Nothing but an exact copy of the data should be output.

• **Task input**:
==================================================
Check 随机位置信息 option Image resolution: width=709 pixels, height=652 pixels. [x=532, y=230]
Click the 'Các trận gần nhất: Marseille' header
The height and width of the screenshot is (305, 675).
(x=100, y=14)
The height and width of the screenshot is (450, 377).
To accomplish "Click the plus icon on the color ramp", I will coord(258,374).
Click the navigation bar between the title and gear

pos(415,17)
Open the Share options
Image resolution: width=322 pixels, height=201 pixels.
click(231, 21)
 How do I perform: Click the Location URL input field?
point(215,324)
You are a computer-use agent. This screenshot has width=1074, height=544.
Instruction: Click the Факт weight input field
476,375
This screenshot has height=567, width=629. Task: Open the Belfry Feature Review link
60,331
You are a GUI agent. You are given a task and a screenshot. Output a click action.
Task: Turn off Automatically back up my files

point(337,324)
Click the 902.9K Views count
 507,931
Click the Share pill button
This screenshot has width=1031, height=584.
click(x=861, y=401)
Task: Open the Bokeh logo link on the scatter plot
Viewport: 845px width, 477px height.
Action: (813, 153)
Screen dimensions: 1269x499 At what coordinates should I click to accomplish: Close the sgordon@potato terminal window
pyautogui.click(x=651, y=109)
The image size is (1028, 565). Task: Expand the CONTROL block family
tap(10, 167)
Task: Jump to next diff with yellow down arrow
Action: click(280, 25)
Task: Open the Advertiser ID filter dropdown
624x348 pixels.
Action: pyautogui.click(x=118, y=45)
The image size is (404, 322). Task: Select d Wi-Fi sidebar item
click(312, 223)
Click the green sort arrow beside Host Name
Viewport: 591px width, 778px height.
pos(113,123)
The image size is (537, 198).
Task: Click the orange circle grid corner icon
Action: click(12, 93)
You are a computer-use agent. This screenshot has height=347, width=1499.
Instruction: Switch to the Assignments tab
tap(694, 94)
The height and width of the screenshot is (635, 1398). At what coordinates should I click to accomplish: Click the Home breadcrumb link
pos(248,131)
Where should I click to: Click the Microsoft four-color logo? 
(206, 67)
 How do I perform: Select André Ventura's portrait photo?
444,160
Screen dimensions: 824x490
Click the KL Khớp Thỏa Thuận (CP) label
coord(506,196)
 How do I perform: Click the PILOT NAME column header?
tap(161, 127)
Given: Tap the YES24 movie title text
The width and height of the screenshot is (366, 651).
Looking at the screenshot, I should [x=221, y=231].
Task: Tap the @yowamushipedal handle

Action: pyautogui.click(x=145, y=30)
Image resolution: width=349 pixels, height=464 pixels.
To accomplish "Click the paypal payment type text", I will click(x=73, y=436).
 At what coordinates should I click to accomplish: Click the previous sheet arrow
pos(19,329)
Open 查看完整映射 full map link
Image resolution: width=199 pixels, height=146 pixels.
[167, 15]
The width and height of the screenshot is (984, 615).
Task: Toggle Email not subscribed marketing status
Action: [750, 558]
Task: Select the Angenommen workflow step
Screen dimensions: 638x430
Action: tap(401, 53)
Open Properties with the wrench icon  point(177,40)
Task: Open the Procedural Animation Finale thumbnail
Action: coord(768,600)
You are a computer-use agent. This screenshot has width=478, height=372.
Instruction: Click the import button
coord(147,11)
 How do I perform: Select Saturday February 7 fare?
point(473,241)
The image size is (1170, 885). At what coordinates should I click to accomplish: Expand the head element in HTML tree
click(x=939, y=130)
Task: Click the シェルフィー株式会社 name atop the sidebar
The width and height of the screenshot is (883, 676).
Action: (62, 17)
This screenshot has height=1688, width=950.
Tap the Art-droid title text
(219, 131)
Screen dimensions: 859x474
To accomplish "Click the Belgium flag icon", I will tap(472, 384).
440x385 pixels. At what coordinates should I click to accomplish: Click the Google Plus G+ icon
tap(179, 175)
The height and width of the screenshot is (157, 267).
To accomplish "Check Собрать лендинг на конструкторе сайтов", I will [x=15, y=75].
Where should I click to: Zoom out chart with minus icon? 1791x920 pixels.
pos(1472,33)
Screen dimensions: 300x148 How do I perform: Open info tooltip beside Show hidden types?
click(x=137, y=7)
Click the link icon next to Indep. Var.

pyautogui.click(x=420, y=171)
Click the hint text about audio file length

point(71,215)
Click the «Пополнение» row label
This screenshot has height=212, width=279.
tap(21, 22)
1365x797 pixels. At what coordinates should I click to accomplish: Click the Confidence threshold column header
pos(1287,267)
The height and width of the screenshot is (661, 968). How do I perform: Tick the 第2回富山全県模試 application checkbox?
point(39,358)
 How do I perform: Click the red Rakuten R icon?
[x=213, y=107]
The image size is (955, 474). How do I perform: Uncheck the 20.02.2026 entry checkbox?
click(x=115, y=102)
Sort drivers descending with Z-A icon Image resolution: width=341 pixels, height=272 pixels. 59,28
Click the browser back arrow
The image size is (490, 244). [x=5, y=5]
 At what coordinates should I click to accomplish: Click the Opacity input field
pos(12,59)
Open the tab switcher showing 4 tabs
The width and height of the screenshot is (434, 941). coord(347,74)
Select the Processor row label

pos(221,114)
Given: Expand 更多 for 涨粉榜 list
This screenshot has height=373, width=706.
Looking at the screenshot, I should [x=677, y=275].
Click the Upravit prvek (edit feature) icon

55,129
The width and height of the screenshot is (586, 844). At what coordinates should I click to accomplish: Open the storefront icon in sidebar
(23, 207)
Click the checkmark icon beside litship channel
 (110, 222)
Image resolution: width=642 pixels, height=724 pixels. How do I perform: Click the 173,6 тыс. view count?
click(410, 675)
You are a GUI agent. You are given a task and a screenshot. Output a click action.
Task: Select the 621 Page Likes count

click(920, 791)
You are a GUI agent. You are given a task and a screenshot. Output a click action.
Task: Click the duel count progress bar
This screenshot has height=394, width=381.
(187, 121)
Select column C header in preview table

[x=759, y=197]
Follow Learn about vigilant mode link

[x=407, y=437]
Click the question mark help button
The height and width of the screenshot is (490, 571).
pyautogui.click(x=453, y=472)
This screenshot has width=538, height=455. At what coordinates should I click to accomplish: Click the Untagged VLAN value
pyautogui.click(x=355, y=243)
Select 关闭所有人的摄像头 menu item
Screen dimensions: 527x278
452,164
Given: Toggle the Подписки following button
==================================================
• **Your response**:
Check 随机位置信息 option Image resolution: width=709 pixels, height=652 pixels. [x=532, y=230]
Click the 'Các trận gần nhất: Marseille' header
The height and width of the screenshot is (305, 675).
(x=100, y=14)
The height and width of the screenshot is (450, 377).
To accomplish "Click the plus icon on the color ramp", I will coord(258,374).
Click the navigation bar between the title and gear

pos(415,17)
Open the Share options
Image resolution: width=322 pixels, height=201 pixels.
click(231, 21)
 How do I perform: Click the Location URL input field?
point(215,324)
You are a computer-use agent. This screenshot has width=1074, height=544.
Instruction: Click the Факт weight input field
476,375
This screenshot has height=567, width=629. Task: Open the Belfry Feature Review link
60,331
You are a GUI agent. You are given a task and a screenshot. Output a click action.
Task: Turn off Automatically back up my files

point(337,324)
Click the 902.9K Views count
 507,931
Click the Share pill button
This screenshot has width=1031, height=584.
click(x=861, y=401)
Task: Open the Bokeh logo link on the scatter plot
Viewport: 845px width, 477px height.
Action: (813, 153)
Screen dimensions: 1269x499 At what coordinates should I click to accomplish: Close the sgordon@potato terminal window
pyautogui.click(x=651, y=109)
The image size is (1028, 565). Task: Expand the CONTROL block family
tap(10, 167)
Task: Jump to next diff with yellow down arrow
Action: click(280, 25)
Task: Open the Advertiser ID filter dropdown
624x348 pixels.
Action: pyautogui.click(x=118, y=45)
The image size is (404, 322). Task: Select d Wi-Fi sidebar item
click(312, 223)
Click the green sort arrow beside Host Name
Viewport: 591px width, 778px height.
pos(113,123)
The image size is (537, 198).
Task: Click the orange circle grid corner icon
Action: click(12, 93)
You are a computer-use agent. This screenshot has height=347, width=1499.
Instruction: Switch to the Assignments tab
tap(694, 94)
The height and width of the screenshot is (635, 1398). At what coordinates should I click to accomplish: Click the Home breadcrumb link
pos(248,131)
Where should I click to: Click the Microsoft four-color logo? 
(206, 67)
 How do I perform: Select André Ventura's portrait photo?
444,160
Screen dimensions: 824x490
Click the KL Khớp Thỏa Thuận (CP) label
coord(506,196)
 How do I perform: Click the PILOT NAME column header?
tap(161, 127)
Given: Tap the YES24 movie title text
The width and height of the screenshot is (366, 651).
Looking at the screenshot, I should [x=221, y=231].
Task: Tap the @yowamushipedal handle

Action: pyautogui.click(x=145, y=30)
Image resolution: width=349 pixels, height=464 pixels.
To accomplish "Click the paypal payment type text", I will click(x=73, y=436).
 At what coordinates should I click to accomplish: Click the previous sheet arrow
pos(19,329)
Open 查看完整映射 full map link
Image resolution: width=199 pixels, height=146 pixels.
[167, 15]
The width and height of the screenshot is (984, 615).
Task: Toggle Email not subscribed marketing status
Action: [750, 558]
Task: Select the Angenommen workflow step
Screen dimensions: 638x430
Action: tap(401, 53)
Open Properties with the wrench icon  point(177,40)
Task: Open the Procedural Animation Finale thumbnail
Action: coord(768,600)
You are a computer-use agent. This screenshot has width=478, height=372.
Instruction: Click the import button
coord(147,11)
 How do I perform: Select Saturday February 7 fare?
point(473,241)
The image size is (1170, 885). At what coordinates should I click to accomplish: Expand the head element in HTML tree
click(x=939, y=130)
Task: Click the シェルフィー株式会社 name atop the sidebar
The width and height of the screenshot is (883, 676).
Action: (62, 17)
This screenshot has height=1688, width=950.
Tap the Art-droid title text
(219, 131)
Screen dimensions: 859x474
To accomplish "Click the Belgium flag icon", I will tap(472, 384).
440x385 pixels. At what coordinates should I click to accomplish: Click the Google Plus G+ icon
tap(179, 175)
The height and width of the screenshot is (157, 267).
To accomplish "Check Собрать лендинг на конструкторе сайтов", I will [x=15, y=75].
Where should I click to: Zoom out chart with minus icon? 1791x920 pixels.
pos(1472,33)
Screen dimensions: 300x148 How do I perform: Open info tooltip beside Show hidden types?
click(x=137, y=7)
Click the link icon next to Indep. Var.

pyautogui.click(x=420, y=171)
Click the hint text about audio file length

point(71,215)
Click the «Пополнение» row label
This screenshot has height=212, width=279.
tap(21, 22)
1365x797 pixels. At what coordinates should I click to accomplish: Click the Confidence threshold column header
pos(1287,267)
The height and width of the screenshot is (661, 968). How do I perform: Tick the 第2回富山全県模試 application checkbox?
point(39,358)
 How do I perform: Click the red Rakuten R icon?
[x=213, y=107]
The image size is (955, 474). How do I perform: Uncheck the 20.02.2026 entry checkbox?
click(x=115, y=102)
Sort drivers descending with Z-A icon Image resolution: width=341 pixels, height=272 pixels. 59,28
Click the browser back arrow
The image size is (490, 244). [x=5, y=5]
 At what coordinates should I click to accomplish: Click the Opacity input field
pos(12,59)
Open the tab switcher showing 4 tabs
The width and height of the screenshot is (434, 941). coord(347,74)
Select the Processor row label

pos(221,114)
Given: Expand 更多 for 涨粉榜 list
This screenshot has height=373, width=706.
Looking at the screenshot, I should [x=677, y=275].
Click the Upravit prvek (edit feature) icon

55,129
The width and height of the screenshot is (586, 844). At what coordinates should I click to accomplish: Open the storefront icon in sidebar
(23, 207)
Click the checkmark icon beside litship channel
 (110, 222)
Image resolution: width=642 pixels, height=724 pixels. How do I perform: Click the 173,6 тыс. view count?
click(410, 675)
You are a GUI agent. You are given a task and a screenshot. Output a click action.
Task: Select the 621 Page Likes count

click(920, 791)
You are a GUI agent. You are given a task and a screenshot. Output a click action.
Task: Click the duel count progress bar
This screenshot has height=394, width=381.
(187, 121)
Select column C header in preview table

[x=759, y=197]
Follow Learn about vigilant mode link

[x=407, y=437]
Click the question mark help button
The height and width of the screenshot is (490, 571).
pyautogui.click(x=453, y=472)
This screenshot has width=538, height=455. At what coordinates should I click to accomplish: Click the Untagged VLAN value
pyautogui.click(x=355, y=243)
Select 关闭所有人的摄像头 menu item
Screen dimensions: 527x278
452,164
Given: Toggle the Подписки following button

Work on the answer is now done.